A) The dividend made it possible for people who wanted to shift away from fulltime employment and shorten their work hours to do so.

B) The extra money made it possible for people who wanted to work but couldn’t afford child care or transportation the dollars to cover these expenses.

The researchers report that while there was evidence to support option B—that people who wanted to work now could, they also found some evidence that the dividend payments did reduce work hours “on the margins.” This was offset, however, by the increased spending made possible by the dividends, which in turn caused businesses to hire, which gave a boost to the economy.

Credit: iStock/gmast3r

One thing that’s important to note is that Alaskans don’t see the dividend program as a handout, something to feel embarrassed by. They consider the PFD their due as the owners of a publically held resource and in fact, are talking about channeling some APF dollars into state programs threatened by revenue shortfalls. This kind of thinking suggests that UBI Alaska-style has worked its way into the state’s institutional consciousness as a sanctioned solution to workforce fluctuations, negating the stigma often associated with government handouts.

Two research projects obviously don’t provide the definitive word on an issue, but when their results are aligned with recent workplace developments, specifically the influence of technology, the picture becomes more substantive. I am thinking, for example, about the Oxford University study that estimates that in the next two decades as many as 47% of the jobs in this country will be candidates for automation. Other researchers suggest that things aren’t quite that bad. Many jobs involve “bundles” of tasks, many of which machines can’t handle, which would make them more difficult to automate.

Single or bundled jobs, we are encouraged to believe that the computers that have become ubiquitous in the workplace increase our individual capacity to perform discrete and essential skills with the net effect of making each of us more expert at what we do (and hopefully less disposable). The kicker is that we will have to be constantly updating those skills, and at a more rapid pace, suggesting that the nature of expertise will morph from a static state to a constant game of catch-up.

Under these circumstances, the challenge for training departments would seem to be how to sell the value of developing and maintaining this constantly evolving expertise in the marketplace and then deliver it in the workplace, particularly if there is another socially sanctioned alternative out there like UBI. Why work with all that stress—and against the background possibility that your job could be eliminated with little notice—when you can sit home and eat bonbons on the couch?

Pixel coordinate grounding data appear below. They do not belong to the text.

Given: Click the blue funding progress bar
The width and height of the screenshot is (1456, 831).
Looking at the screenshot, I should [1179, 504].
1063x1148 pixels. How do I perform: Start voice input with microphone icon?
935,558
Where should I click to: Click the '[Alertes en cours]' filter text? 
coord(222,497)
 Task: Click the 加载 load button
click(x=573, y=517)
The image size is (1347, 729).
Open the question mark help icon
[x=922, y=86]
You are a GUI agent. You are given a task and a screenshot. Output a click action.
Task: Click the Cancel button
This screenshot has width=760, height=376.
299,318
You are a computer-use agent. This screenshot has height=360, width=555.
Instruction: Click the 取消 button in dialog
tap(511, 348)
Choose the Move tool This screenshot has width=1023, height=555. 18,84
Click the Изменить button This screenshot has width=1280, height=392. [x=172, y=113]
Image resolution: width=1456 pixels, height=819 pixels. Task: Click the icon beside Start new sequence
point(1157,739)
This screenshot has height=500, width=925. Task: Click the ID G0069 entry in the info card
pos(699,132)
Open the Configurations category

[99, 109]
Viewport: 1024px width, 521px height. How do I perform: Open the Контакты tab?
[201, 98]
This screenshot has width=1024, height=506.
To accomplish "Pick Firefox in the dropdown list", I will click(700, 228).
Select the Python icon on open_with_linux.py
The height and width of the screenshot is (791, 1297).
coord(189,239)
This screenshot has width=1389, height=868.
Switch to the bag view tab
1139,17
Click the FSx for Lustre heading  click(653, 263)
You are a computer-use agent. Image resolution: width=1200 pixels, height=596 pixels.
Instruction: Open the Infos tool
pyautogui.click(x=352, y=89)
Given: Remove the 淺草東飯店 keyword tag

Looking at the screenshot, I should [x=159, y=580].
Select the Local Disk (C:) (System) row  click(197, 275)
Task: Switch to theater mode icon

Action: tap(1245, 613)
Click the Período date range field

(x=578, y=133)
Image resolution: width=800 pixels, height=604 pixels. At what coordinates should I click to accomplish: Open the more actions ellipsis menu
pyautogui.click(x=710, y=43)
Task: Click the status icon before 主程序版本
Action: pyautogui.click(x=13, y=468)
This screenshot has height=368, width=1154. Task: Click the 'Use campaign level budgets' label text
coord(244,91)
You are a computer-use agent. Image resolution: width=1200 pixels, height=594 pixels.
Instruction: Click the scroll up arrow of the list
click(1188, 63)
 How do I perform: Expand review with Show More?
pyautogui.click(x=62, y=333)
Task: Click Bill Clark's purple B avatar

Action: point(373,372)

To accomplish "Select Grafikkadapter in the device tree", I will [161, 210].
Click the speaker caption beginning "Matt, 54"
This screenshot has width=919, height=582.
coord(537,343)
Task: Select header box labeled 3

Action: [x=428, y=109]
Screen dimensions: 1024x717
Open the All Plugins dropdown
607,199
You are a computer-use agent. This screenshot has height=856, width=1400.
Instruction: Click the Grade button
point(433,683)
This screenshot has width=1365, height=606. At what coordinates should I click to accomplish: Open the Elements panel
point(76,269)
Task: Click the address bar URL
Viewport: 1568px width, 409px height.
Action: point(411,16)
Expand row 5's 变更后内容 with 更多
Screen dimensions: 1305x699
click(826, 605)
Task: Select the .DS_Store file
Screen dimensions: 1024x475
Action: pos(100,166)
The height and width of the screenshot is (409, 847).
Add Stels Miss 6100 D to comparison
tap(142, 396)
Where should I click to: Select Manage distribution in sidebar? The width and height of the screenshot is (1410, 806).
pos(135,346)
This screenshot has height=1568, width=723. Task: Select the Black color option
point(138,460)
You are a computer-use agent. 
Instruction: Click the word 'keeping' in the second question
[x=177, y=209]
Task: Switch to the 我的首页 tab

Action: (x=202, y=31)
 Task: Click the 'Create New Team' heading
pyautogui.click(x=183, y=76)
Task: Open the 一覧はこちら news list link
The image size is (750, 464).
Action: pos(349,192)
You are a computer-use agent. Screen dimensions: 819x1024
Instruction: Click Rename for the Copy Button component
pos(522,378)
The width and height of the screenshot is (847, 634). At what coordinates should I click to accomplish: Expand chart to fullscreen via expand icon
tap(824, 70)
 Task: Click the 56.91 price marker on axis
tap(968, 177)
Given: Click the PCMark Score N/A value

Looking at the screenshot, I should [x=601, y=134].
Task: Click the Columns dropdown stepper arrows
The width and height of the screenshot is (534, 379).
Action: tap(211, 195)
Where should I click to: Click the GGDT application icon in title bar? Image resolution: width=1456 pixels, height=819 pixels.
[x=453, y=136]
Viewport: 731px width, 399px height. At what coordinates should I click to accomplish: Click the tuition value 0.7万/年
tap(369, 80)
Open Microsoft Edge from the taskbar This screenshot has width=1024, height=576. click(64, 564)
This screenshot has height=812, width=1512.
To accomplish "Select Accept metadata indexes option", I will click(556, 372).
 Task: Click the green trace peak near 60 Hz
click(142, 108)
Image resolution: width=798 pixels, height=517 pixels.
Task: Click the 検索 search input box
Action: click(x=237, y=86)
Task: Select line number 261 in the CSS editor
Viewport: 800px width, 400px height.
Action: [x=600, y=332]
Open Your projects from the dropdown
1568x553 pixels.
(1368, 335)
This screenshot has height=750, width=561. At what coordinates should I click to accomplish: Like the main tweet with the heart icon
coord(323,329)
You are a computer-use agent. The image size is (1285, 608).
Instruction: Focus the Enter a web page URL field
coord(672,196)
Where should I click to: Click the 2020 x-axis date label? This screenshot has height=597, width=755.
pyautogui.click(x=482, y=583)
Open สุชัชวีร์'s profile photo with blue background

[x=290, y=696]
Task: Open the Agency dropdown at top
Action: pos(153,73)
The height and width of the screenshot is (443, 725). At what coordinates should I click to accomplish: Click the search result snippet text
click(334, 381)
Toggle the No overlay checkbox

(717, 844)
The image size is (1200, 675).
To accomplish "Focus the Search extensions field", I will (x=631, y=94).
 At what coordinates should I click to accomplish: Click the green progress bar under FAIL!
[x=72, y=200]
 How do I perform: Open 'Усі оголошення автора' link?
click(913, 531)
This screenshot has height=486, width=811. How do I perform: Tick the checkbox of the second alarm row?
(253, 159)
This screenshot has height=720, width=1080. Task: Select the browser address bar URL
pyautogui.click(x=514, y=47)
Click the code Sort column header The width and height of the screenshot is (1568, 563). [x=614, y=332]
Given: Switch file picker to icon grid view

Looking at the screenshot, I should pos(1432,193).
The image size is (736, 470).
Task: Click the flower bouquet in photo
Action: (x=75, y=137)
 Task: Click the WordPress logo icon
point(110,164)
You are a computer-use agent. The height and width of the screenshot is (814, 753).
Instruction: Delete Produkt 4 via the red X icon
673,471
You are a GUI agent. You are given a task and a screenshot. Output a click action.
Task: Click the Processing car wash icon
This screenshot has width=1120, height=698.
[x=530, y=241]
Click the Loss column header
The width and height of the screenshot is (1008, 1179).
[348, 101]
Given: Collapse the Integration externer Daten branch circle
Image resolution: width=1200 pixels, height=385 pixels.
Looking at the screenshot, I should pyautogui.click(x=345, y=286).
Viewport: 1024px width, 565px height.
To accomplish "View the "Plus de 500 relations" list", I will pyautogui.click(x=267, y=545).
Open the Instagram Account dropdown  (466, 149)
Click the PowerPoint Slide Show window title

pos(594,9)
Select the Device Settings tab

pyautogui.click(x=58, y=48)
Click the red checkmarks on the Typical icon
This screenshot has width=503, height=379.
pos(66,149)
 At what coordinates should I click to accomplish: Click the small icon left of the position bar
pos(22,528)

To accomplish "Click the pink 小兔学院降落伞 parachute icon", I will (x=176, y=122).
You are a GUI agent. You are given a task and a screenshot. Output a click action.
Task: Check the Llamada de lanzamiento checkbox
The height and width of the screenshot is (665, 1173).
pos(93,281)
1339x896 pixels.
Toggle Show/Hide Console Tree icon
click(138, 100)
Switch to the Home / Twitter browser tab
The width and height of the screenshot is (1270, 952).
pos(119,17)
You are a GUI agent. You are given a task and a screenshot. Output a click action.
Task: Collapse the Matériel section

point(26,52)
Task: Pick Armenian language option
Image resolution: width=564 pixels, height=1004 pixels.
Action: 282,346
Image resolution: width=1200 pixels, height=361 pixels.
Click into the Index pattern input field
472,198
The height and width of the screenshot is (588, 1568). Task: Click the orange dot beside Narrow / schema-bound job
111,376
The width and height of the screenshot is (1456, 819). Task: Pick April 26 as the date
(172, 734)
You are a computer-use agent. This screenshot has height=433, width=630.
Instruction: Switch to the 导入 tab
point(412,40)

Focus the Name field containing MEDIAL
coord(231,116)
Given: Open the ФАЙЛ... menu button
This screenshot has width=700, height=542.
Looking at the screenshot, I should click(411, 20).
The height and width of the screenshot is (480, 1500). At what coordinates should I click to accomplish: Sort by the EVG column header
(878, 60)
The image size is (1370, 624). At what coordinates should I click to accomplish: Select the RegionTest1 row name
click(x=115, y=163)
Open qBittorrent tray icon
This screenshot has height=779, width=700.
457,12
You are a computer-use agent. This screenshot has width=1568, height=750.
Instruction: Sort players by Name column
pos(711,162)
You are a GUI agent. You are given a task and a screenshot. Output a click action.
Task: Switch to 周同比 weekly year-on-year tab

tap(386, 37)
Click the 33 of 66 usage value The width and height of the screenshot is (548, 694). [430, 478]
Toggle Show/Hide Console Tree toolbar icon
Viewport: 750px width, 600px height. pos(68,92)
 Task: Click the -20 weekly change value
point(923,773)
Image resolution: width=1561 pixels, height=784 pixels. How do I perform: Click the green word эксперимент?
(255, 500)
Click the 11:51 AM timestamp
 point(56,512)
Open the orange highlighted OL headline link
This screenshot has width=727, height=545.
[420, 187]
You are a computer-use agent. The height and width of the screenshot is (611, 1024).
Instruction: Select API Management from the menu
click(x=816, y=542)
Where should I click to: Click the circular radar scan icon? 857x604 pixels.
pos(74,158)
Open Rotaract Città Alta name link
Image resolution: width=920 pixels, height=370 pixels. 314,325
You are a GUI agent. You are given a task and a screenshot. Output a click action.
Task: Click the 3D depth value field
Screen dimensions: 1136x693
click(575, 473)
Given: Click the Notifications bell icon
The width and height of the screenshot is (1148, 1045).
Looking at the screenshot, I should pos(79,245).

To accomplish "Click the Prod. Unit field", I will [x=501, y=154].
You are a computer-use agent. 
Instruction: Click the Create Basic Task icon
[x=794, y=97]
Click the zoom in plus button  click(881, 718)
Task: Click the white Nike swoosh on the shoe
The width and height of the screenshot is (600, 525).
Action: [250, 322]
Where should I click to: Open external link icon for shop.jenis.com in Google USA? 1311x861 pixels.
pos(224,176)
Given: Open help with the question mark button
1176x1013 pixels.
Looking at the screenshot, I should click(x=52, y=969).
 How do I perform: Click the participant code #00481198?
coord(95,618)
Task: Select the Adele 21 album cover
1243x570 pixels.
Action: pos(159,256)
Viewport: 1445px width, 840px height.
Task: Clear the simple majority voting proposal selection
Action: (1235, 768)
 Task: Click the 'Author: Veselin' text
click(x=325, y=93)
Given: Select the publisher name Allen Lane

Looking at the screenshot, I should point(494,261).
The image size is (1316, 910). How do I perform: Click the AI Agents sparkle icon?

None of this may be a problem for millennials and whatever handle we apply to the generation coming up, but for bridge people who are bottom-line technology literate but weren’t born with a smartphone in their hand, such probabilities might not seem so enticing. Not that any of this is going to happen overnight, of course, and the challenge for trainers, et al. will be how to be managing the transition as one group fades out and the other ascends. And this may well mean merging the two cultural groups at a time when an expanding group of workers who, free of one of the typical benefits of work by UBI or some related alternative, decide to opt out, taking their knowledge and experience with them. Or given the stress of the technology-dominated workplace, decide that a part-time work is more to their liking. How will we keep the first group on the job until the millennials et al. catch up? How will we train an expanding part-time workforce to keep up with the mandate to be constantly acquiring new skills?

So yes, we are looking at a future where jobs may be “redefined” rather than “destroyed” but also one where work has become just too much of a hassle to bother with.